## [DATA EXTRACTS]
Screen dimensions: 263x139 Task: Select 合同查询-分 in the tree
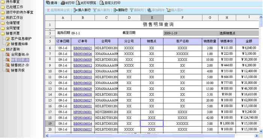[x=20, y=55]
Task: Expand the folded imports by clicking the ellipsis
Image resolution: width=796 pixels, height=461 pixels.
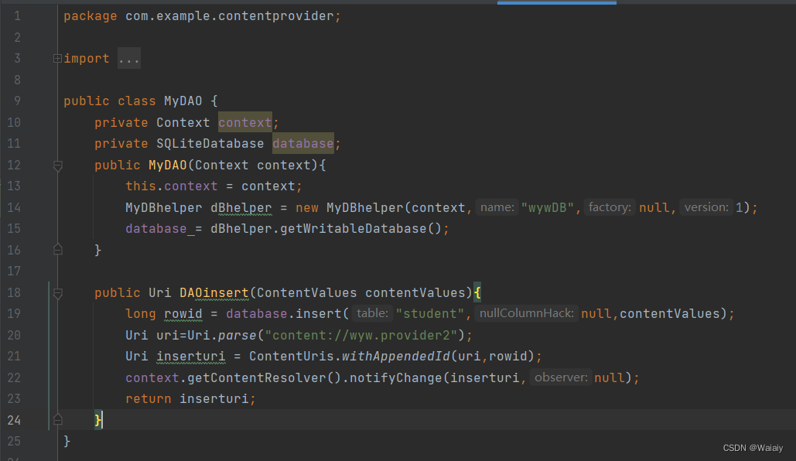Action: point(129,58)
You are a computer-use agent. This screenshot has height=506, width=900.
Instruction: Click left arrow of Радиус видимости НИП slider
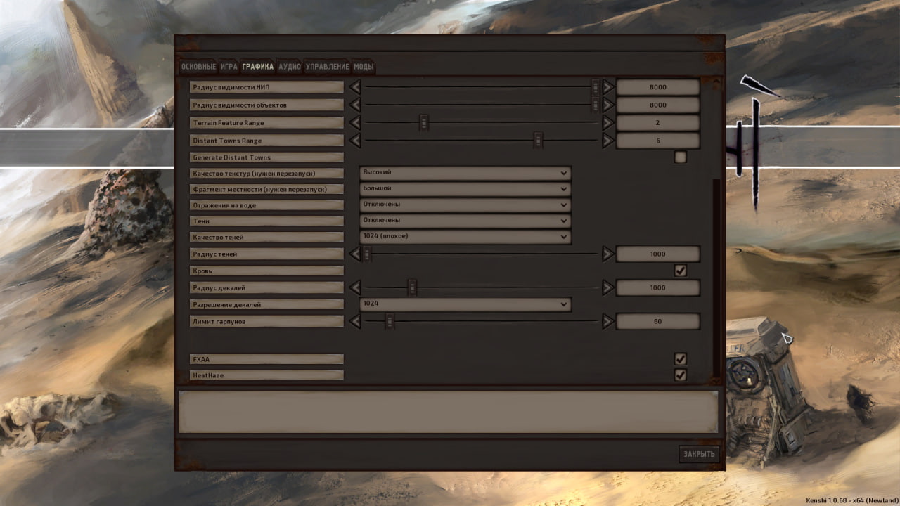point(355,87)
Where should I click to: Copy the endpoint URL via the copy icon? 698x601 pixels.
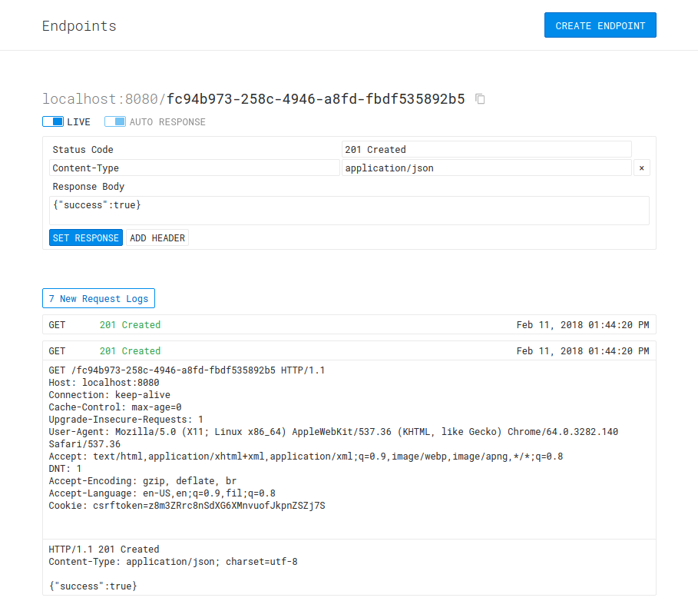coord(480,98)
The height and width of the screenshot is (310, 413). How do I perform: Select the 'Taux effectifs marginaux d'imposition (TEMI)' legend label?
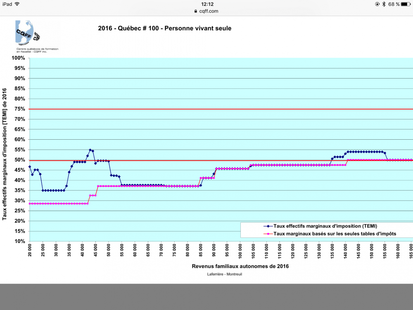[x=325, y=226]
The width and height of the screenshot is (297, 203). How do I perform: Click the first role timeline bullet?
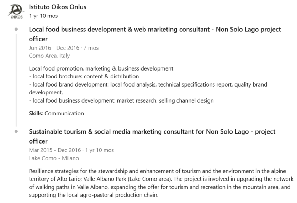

==

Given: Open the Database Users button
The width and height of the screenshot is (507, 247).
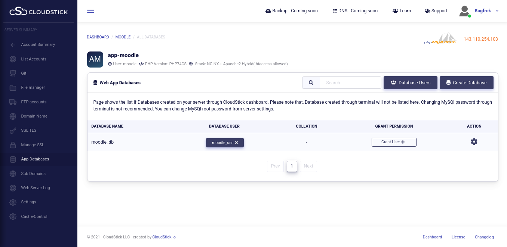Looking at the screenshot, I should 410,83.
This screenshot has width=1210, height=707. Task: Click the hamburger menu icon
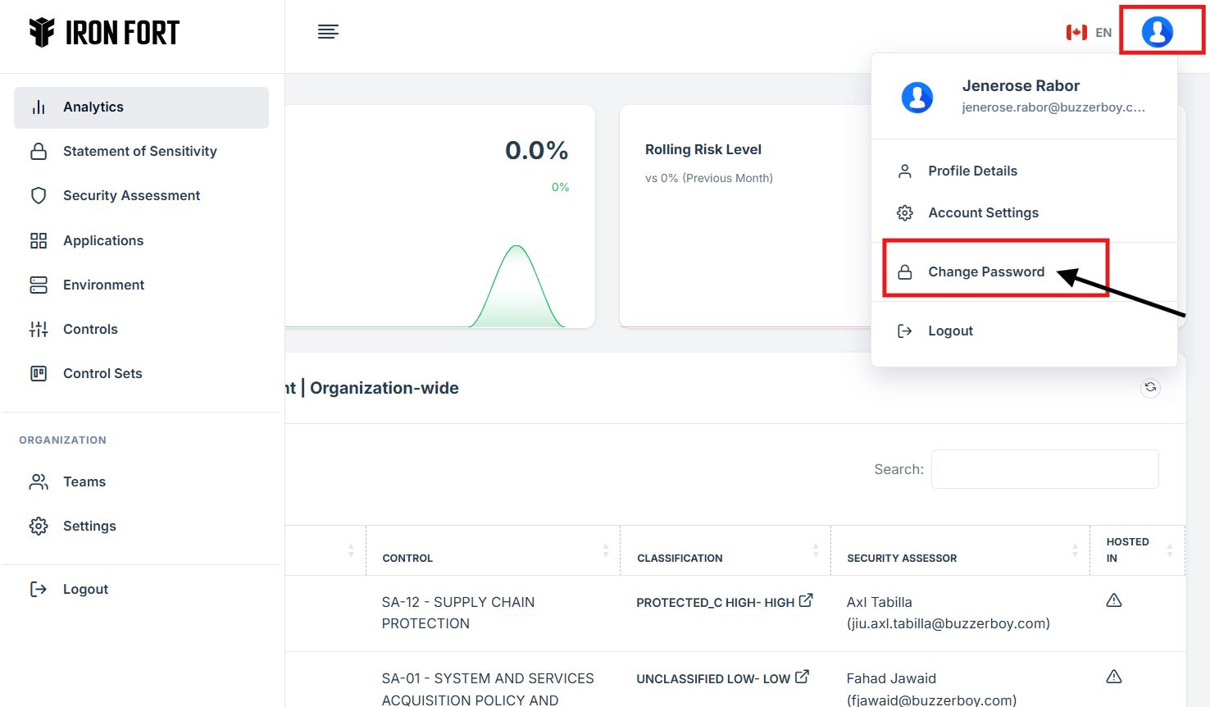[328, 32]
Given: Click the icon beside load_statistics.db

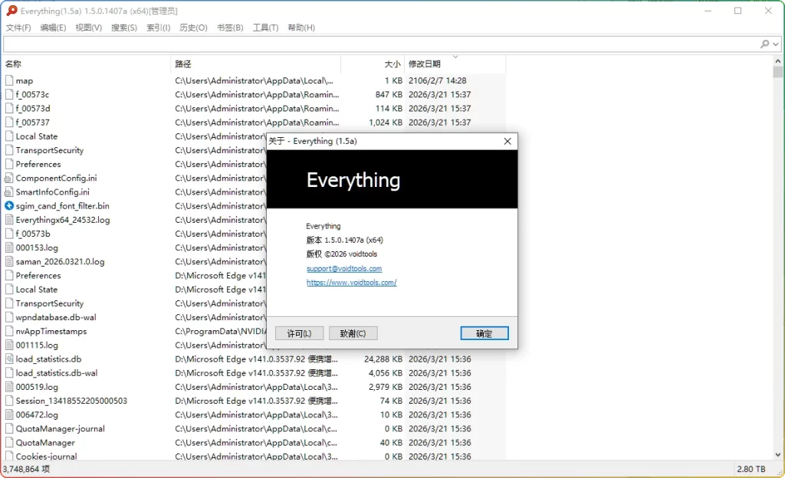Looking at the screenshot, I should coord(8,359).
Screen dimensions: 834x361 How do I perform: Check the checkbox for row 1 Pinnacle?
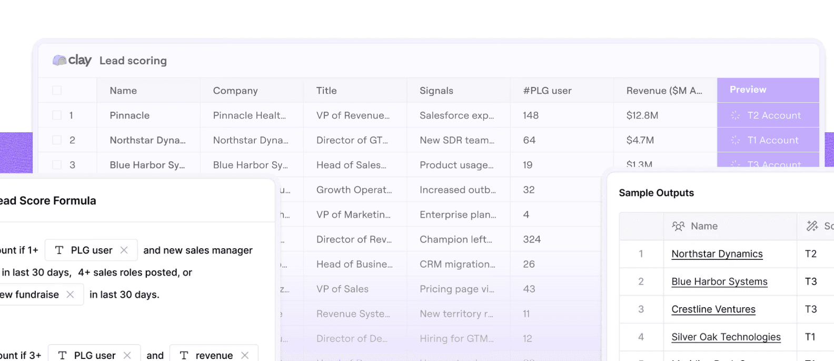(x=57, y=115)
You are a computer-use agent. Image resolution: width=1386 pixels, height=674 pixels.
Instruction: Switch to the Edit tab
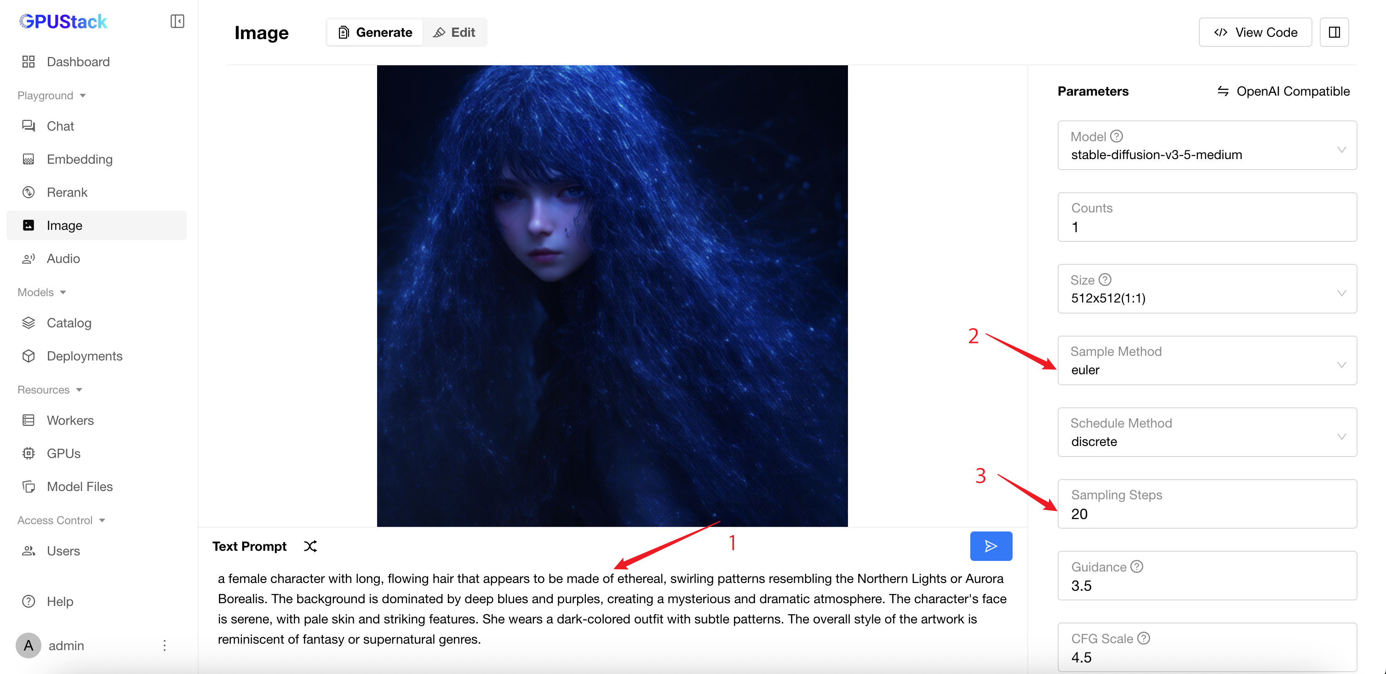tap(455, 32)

## [THE TASK]
Copy all lines of the records in which the string "computer" can be found.

## [RESPONSE AREA]
You are a computer-use agent. This screenshot has height=506, width=900.
You are a computer-use agent. Image resolution: width=1386 pixels, height=674 pixels.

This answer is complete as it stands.